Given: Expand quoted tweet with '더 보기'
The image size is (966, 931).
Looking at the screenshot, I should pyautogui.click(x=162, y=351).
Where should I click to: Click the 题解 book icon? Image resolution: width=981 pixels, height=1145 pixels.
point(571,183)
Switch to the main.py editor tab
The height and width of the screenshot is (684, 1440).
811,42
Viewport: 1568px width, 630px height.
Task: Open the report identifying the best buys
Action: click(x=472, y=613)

---------------

Reproduce all of the material above word for word, keeping every line in its original order.

Given: Expand quoted tweet with '더 보기'
The image size is (966, 931).
Looking at the screenshot, I should pyautogui.click(x=162, y=351).
Where should I click to: Click the 题解 book icon? Image resolution: width=981 pixels, height=1145 pixels.
point(571,183)
Switch to the main.py editor tab
The height and width of the screenshot is (684, 1440).
811,42
Viewport: 1568px width, 630px height.
Task: Open the report identifying the best buys
Action: click(x=472, y=613)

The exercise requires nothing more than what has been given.